Book Read Free

The Duke

Page 21

by Kerrigan Byrne


  “‘Love alters not with his brief hours and weeks,’” she finished breathlessly, the paintbrush trembling in her hand. “‘But bears it out even to the edge of doom.’”

  Their eyes locked and held as Cole’s mind churned with the same frenzy his stallion’s hooves had only minutes prior. Was that what he was doing? Bearing out his obsessive need for Ginny, even to the edge of his own doom? What would the bard have to say about his behavior? he wondered. Would he have censured Cole for pining after Ginny all this time? Or for forgetting to do so when thusly engaged with the Lady Anstruther?

  “I stand both corrected and astonished,” she admitted, seemingly impervious to his thoughts. “I, too, love Shakespeare. Though I enjoy his words more when performed than the reading of them. To be honest, Isobel is the great reader in our family, as I tend to appreciate more visual modalities.” She gestured to her painting.

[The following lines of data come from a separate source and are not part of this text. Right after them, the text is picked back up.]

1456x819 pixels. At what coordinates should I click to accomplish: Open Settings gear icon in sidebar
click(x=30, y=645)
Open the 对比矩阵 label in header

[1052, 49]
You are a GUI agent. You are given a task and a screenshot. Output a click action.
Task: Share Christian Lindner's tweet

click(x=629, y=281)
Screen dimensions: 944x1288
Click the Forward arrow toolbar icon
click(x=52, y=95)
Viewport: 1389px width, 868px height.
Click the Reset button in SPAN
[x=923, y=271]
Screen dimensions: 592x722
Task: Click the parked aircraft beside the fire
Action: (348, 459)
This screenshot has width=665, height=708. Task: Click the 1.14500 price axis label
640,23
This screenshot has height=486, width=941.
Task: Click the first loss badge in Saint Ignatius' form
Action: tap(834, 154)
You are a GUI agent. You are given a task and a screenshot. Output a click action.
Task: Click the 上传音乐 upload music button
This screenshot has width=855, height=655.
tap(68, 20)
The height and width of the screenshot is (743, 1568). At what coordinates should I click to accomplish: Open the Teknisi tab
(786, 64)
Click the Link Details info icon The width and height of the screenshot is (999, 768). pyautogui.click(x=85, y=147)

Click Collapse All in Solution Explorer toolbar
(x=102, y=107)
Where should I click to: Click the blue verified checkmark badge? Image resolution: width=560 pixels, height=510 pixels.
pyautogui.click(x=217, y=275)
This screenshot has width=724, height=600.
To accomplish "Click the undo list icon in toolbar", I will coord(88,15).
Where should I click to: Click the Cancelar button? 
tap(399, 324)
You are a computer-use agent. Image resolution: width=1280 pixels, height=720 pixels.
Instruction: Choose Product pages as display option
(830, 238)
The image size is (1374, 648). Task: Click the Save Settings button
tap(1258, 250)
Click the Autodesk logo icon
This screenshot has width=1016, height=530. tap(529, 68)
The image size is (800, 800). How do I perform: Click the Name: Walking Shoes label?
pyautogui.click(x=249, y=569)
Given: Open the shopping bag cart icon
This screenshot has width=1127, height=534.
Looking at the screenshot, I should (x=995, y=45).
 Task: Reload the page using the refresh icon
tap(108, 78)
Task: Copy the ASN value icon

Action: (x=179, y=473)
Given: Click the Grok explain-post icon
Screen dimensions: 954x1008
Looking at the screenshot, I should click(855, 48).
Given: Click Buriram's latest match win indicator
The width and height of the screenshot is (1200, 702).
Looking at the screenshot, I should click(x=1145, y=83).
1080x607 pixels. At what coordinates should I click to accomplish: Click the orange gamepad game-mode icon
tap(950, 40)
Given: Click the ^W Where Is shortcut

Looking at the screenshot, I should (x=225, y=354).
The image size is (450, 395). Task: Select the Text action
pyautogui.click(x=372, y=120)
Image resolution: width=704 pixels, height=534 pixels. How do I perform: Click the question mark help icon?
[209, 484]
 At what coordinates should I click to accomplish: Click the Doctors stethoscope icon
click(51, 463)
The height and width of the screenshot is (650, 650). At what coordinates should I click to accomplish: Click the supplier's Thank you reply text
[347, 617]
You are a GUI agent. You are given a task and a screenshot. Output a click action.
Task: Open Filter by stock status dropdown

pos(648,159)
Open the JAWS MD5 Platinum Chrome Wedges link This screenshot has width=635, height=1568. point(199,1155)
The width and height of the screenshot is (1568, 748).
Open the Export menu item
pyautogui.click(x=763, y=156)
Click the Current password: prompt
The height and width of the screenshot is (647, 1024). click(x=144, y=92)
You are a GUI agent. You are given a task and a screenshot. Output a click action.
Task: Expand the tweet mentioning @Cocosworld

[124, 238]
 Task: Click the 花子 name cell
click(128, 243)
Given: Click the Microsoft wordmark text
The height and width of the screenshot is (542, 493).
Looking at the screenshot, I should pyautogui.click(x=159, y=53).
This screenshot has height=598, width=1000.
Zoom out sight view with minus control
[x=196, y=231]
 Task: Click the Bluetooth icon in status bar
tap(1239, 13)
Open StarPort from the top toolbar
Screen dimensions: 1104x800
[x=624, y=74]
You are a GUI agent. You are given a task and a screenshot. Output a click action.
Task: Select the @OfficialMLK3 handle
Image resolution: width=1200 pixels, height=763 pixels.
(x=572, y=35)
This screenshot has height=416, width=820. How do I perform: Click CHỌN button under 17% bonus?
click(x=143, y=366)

  “I can’t find fault in that,” he murmured, unable to tear his eyes from the vision she made. A violet blooming in the shade of their tree. “There is much to appreciate.”

  A pretty pink blush stained her high cheekbones, and she lowered bashful lashes. “You’ve been riding today.” She swept some horsehair from his jacket, and Cole could almost hear the scandalized gasps of the noble matrons passing in their expensive carriages. He loved that she seemed to care even less than he did. “It is my most fervent regret that I never had the chance to learn the equestrian arts.”

  His first instinct was to offer to teach her, and then he realized what the sight of her on horseback would do to him. She was a lithe woman, and proximity to her rolling hips and her bottom bouncing in a saddle might just be the death of him.

  Shifting away from her, he gestured to the nude Achilles statue, the hero’s only adornment, other than a sword and shield, an intimately placed fig leaf. “You abandoned your garden today in search of more … stimulating inspiration for your art?”

  An impish dimple appeared in her cheek. “I’ve always been fond of this statue,” she admitted. “On a day like this, I like the play of the sunlight on the darker bronze of his musculature.”

  Cole swallowed around a dry tongue as he watched her gaze trace the exposed lines of Achilles’ form with naked admiration.

  “More of your passion for Greek mythology?”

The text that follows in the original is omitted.